Kami tidak benar-benar bertemu. Saya hanya melihatnya melalui jendela kaca sebesar 20 x 20 cm. Tina ada di dalam kamar itu, dengan tubuh terbalut jaket tebal, jaket yang dikunci untuk membatasi gerakannya. Saya menyapanya. "Tina, ini saya, Emiliana. " Tina, yang semula sibuk bercakap sendiri, melihat ke arah saya, tersenyum sebentar, kemudian berteriak "Saya ingin pulang. Pulang."

Saya cuma bisa menggigit bibir, menahan tangis, sambil berusaha tersenyum "Ya Tina, besok kita pulang. Kalau kamu sudah sembuh, kita pulang."

Suster penjaga meminta saya menyudahi pertemuan, karena tampaknya emosi Tina tidak dalam kondisi bisa bertemu orang lain. Saya mengikutinya keluar ruangan.

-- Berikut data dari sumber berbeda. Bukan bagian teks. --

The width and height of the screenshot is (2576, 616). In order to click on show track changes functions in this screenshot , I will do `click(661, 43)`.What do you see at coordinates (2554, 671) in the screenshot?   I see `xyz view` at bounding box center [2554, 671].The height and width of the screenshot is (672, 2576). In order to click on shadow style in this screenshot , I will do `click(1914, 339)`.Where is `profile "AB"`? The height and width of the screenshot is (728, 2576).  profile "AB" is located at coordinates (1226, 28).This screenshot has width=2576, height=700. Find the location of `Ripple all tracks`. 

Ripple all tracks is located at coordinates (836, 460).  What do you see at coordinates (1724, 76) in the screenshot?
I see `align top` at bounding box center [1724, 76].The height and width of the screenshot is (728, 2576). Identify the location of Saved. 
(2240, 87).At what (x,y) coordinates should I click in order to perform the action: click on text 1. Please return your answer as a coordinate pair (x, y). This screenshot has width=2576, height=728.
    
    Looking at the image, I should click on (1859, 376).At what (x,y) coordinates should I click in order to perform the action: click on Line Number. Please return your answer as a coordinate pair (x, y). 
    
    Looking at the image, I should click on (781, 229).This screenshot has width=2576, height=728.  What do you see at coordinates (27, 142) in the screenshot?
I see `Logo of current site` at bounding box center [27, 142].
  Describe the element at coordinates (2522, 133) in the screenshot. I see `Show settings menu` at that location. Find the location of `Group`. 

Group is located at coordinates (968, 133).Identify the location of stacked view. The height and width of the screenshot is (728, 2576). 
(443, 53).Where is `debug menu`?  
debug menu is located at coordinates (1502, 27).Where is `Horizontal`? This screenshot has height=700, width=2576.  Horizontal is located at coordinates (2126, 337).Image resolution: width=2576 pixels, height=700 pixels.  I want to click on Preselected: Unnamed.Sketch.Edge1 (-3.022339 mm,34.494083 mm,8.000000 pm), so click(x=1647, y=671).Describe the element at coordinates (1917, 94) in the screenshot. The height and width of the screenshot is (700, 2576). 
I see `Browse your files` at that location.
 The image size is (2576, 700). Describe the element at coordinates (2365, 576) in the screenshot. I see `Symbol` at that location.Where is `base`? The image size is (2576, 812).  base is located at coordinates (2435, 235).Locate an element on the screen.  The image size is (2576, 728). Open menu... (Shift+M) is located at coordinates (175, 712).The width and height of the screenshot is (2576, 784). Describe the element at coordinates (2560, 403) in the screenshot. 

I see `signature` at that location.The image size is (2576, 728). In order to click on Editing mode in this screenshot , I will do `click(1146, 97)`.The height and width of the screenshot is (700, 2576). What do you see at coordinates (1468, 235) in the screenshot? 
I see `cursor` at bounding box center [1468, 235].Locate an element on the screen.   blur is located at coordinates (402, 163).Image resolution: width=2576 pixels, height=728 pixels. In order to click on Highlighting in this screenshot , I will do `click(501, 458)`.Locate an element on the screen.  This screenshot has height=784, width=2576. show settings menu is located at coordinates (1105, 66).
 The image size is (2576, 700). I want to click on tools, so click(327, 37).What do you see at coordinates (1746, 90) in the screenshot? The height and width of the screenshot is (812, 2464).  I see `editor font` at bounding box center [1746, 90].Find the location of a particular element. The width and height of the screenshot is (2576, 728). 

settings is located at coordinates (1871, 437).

Itu kali terakhir saya bertemu Tina. Beberapa kali saya mencoba menelpon teman relawan, tapi hanya pemberitahuan salah nomor yang saya terima. Saya tidak bisa mengingat di mana rumah Tina, karena waktu datang ke sana, saya di antar dengan mobil teman relawan.

Tahukah kamu, betapa beruntungnya kamu memiliki keluarga dan teman yang mengasihimu ?
Saturday, December 04, 2004

Teh Pahit, Kopi Manis

Suatu saat, saya makan dengan serombongan orang Indonesia. Di akhir hidangan, keluarlah teh hangat sebagai penutup. English tea, bukan teh hijau. Mbak pelayan menawarkan gula (dalam bentuk blok, seukuran 1.5 cm) untuk kami. Tiap orang meminta 2 blok gula, dan mencicipi teh masing-masing. Merasa kurang manis, saya diminta untuk memintakan gula lagi ke pelayan. Tiga kali mbak pelayan menghampiri meja kami mengantarkan gula, akhirnya semangkuk besar gula ditaruh di meja kami.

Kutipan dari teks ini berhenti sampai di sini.